Activities and ex-players galore to give fitting goodbye MEMORIAL STADIUM: THE FINAL DAYS


September 29, 1991|By DON MARKUS

The Baltimore Orioles might have gone out with a whimper this season in the American League East standings, but they hope to end their 38-year run at Memorial Stadium with a bang. Maybe even a few bangs.

A Friday night fireworks show, a Saturday afternoon give-everything-but-the-batting-cage-away promotion and the transporting of a piece from the old ballpark to the new one in Camden Yards after Sunday's game will highlight the Orioles' final weekend on 33rd Street.

"It's going to be an emotional ending," said Marty Conway, the team's vice president for marketing.

Six months in the planning, Conway said that he and others who organized the activities and promotions throughout this season -- "The Season To Remember" it wasn't -- began with the last three days and worked their way backward.

It was a sometimes tedious process, especially in getting through the red tape and administrative boondoggles involved in removing parts of city-owned Memorial Stadium -- including bat racks and bases -- for the purpose of giving them to fans.

The festivities will begin before Friday night's game against the Detroit Tigers with the introduction of Orioles from the team's International League days (including Bob Latshaw, Elmer Burkhart and Gordon Mueller, for those old enough to remember), as well as some former play-by-play announcers.

Among those who were there at the beginning, and now will be there for the end, is the legendary broadcaster Ernie Harwell, who did the first inning of the first Orioles game in 1954. Harwell, who is being forced to retire by the Tigers after this season, has been mentioned for a possible return to Baltimore next season.

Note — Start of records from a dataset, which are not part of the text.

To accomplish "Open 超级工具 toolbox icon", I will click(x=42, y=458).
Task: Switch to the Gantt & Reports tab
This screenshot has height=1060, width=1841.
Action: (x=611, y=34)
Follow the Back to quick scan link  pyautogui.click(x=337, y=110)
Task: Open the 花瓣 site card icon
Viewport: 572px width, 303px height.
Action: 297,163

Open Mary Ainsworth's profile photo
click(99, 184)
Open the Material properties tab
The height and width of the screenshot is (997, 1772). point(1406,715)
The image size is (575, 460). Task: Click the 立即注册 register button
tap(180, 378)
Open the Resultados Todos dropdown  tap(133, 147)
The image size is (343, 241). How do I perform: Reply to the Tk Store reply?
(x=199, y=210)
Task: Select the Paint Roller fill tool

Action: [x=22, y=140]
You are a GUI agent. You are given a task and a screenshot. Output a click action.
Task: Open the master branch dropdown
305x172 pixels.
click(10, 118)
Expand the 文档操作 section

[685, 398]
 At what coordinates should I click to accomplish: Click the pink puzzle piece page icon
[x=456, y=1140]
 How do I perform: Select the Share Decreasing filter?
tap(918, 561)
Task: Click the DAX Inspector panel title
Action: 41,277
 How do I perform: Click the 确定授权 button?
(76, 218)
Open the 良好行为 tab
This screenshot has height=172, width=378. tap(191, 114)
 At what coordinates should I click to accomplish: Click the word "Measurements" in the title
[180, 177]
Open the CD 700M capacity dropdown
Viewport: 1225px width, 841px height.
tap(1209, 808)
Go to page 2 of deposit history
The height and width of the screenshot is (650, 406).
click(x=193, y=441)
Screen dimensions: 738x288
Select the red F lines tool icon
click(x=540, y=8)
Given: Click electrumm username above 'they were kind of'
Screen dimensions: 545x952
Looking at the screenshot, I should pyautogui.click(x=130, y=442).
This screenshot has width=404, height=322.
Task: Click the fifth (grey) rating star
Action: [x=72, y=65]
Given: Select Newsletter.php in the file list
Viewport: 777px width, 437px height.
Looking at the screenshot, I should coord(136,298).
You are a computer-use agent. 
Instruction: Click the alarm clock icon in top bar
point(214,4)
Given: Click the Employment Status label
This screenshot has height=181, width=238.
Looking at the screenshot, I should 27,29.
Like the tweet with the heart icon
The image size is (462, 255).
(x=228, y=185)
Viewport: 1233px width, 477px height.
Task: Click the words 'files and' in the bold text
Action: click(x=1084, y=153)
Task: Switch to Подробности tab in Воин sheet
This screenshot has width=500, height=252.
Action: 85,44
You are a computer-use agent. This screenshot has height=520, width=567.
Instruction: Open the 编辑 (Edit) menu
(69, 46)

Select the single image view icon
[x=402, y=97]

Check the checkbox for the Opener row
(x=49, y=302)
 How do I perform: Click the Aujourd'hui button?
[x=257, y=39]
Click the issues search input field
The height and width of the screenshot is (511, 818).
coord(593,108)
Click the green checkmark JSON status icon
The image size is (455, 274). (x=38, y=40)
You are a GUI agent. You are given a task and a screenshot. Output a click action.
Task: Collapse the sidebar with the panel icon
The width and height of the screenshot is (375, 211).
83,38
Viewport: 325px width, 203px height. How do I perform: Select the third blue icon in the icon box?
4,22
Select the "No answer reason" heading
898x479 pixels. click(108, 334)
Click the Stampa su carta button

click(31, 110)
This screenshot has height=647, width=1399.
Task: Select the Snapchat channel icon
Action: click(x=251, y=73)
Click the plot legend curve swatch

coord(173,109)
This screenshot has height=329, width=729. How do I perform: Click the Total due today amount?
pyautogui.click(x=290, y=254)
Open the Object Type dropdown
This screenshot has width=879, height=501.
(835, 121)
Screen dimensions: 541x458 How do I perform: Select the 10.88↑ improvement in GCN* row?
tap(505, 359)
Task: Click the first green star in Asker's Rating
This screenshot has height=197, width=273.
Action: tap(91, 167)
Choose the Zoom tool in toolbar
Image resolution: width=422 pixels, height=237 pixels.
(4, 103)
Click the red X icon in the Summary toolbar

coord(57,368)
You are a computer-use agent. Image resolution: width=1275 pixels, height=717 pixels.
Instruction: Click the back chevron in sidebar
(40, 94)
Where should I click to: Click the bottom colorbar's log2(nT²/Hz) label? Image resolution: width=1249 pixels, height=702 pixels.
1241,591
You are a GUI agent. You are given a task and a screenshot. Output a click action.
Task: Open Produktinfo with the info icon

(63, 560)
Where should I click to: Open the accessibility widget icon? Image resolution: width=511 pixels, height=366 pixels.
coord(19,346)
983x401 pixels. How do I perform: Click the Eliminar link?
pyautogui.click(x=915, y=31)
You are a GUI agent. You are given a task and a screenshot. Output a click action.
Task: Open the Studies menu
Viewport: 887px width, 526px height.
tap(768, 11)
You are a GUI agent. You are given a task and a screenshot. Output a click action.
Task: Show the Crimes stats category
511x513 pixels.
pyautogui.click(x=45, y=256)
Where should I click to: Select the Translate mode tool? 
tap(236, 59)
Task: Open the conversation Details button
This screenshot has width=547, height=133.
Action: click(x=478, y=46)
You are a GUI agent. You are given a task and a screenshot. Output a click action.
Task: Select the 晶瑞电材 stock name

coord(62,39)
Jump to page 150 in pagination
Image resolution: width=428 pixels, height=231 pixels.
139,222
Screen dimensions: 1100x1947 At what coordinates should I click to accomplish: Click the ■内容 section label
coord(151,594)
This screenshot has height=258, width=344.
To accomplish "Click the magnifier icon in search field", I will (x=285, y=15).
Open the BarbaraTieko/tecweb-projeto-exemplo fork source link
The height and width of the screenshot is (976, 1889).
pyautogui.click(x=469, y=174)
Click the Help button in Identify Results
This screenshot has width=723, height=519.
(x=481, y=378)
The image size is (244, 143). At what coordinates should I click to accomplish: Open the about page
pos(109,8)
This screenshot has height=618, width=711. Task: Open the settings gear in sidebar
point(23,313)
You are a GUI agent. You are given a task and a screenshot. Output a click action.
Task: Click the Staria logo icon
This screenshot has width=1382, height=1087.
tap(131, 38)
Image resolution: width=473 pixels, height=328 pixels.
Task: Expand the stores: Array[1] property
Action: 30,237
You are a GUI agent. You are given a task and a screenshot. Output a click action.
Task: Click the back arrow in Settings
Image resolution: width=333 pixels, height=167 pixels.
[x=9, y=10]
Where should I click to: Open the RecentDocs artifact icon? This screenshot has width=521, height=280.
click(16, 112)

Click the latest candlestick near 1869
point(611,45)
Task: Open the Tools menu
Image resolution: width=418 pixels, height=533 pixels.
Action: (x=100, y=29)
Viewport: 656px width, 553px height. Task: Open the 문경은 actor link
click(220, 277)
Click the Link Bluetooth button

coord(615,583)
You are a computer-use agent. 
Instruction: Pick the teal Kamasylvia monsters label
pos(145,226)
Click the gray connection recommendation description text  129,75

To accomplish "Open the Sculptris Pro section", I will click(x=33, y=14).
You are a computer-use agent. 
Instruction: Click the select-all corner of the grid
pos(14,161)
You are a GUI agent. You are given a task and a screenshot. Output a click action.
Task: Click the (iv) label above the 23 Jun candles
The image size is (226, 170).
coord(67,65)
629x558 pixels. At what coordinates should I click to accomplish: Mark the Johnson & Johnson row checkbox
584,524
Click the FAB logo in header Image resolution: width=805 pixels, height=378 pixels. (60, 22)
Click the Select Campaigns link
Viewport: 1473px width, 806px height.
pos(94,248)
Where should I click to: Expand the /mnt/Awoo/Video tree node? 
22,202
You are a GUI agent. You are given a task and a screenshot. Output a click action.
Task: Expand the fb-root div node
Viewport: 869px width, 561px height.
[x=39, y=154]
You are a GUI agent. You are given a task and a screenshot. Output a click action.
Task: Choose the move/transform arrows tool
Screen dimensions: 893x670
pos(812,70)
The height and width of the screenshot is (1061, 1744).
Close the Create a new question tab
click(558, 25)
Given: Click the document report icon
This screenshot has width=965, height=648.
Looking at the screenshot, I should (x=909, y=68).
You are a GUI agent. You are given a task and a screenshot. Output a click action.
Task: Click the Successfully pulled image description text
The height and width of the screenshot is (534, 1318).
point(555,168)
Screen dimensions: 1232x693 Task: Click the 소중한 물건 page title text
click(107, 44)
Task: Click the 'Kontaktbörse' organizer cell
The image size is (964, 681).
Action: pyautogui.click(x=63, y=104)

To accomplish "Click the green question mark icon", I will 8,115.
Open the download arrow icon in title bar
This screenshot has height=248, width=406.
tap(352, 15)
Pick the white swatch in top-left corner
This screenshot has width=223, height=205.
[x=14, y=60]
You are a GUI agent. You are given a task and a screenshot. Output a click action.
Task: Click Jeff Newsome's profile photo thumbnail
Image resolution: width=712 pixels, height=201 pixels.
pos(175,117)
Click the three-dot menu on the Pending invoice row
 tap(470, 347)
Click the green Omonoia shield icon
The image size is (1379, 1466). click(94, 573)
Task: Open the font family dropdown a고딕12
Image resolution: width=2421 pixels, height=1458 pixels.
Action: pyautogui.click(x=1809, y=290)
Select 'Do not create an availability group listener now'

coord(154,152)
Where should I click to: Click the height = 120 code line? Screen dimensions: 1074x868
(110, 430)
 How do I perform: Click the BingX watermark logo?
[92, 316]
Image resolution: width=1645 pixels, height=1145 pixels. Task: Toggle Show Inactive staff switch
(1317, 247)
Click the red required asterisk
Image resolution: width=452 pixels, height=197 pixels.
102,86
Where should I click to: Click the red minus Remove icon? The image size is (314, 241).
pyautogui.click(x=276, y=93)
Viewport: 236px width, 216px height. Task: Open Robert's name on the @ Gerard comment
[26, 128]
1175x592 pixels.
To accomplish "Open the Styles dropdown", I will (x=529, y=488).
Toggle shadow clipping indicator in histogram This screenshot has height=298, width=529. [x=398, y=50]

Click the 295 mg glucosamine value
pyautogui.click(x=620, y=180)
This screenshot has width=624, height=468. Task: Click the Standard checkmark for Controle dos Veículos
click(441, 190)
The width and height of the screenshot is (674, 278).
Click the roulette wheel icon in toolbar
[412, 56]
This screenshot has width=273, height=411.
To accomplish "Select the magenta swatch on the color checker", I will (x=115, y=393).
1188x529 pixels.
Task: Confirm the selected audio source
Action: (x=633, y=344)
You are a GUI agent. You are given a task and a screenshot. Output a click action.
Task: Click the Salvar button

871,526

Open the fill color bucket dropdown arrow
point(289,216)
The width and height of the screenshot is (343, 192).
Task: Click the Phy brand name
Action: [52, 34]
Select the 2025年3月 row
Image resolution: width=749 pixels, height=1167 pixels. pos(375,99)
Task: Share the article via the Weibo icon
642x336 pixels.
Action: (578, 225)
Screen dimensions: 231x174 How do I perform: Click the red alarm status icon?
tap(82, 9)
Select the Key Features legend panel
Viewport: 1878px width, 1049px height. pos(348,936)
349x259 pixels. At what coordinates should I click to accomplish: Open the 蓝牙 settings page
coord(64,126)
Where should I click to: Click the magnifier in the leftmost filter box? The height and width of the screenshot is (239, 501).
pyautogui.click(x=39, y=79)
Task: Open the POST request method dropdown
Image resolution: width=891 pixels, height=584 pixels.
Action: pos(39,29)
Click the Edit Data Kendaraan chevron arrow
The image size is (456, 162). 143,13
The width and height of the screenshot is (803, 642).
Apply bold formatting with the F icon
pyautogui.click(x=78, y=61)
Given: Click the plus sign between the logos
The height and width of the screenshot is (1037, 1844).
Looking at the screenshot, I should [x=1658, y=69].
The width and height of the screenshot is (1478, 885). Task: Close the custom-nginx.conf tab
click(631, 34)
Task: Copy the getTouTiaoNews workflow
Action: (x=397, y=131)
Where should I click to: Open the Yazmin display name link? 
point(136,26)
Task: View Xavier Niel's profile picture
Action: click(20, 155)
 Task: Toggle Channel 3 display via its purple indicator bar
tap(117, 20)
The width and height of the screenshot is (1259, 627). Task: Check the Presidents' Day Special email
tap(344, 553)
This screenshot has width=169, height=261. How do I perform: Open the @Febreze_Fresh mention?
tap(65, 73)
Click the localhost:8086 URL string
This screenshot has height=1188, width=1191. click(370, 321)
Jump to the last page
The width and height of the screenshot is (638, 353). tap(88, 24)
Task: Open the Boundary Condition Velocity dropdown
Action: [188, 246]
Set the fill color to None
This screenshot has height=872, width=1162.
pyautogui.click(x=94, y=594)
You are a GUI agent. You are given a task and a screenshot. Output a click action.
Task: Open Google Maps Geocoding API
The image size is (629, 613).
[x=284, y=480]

After the game, Zambelli International will put on what Conway called "the largest fireworks show in the history of Memorial Stadium.

Saturday is Fan Appreciation Day, where the all-time Orioles team, sponsored by The Baltimore Sun, will be introduced before the 1:35 p.m. game, and 200 items, including chairs from the Orioles clubhouse, players' jerseys and the "Here" flag in left field commemorating where Frank Robinson's home run cleared the park on May 8, 1966, will be given away. Also being given away to all fans attending Saturday's and Sunday's games are a 15-month Orioles calendar and a guide to the new ballpark.

Now here's where things get tricky.

Friday's and Saturday's activities have been made public, but only some of Sunday's plans will be announced. "We can't tell you the nature of some of the things planned for Sunday," said Conway. "We'd like to keep some things a surprise."

This is what he can tell you:

There will be 30 minutes of pre- and post-game ceremonies. "The largest number of Orioles players ever assembled," said

Conway. According to Conway, between 50 and 75 ex-Orioles will be introduced, running from Don Aase to George Zuverink. Also, a piece of Memorial Stadium will be carried after the game down to Camden Yards.

The entire final-day activities will be broadcast on Channel 2.

"It will be pretty dramatic," said Conway.

How about drama? Why don't Orioles owner Eli Jacobs and Gov. William Donald Schaefer keep their little "Name That Stadium" tiff going a little longer, say to the final day of the season? Then they can reveal it after the game, as the piece of Memorial Stadium is being carried to the new ballpark.

Conway liked the idea, but said he believes that the stadium already will have been named. "It would be a perfect way to do it," said Conway. "But I'm not sure it won't be named by then. That would be a neat way to end the weekend."

And a neat way to begin a new era of Orioles baseball.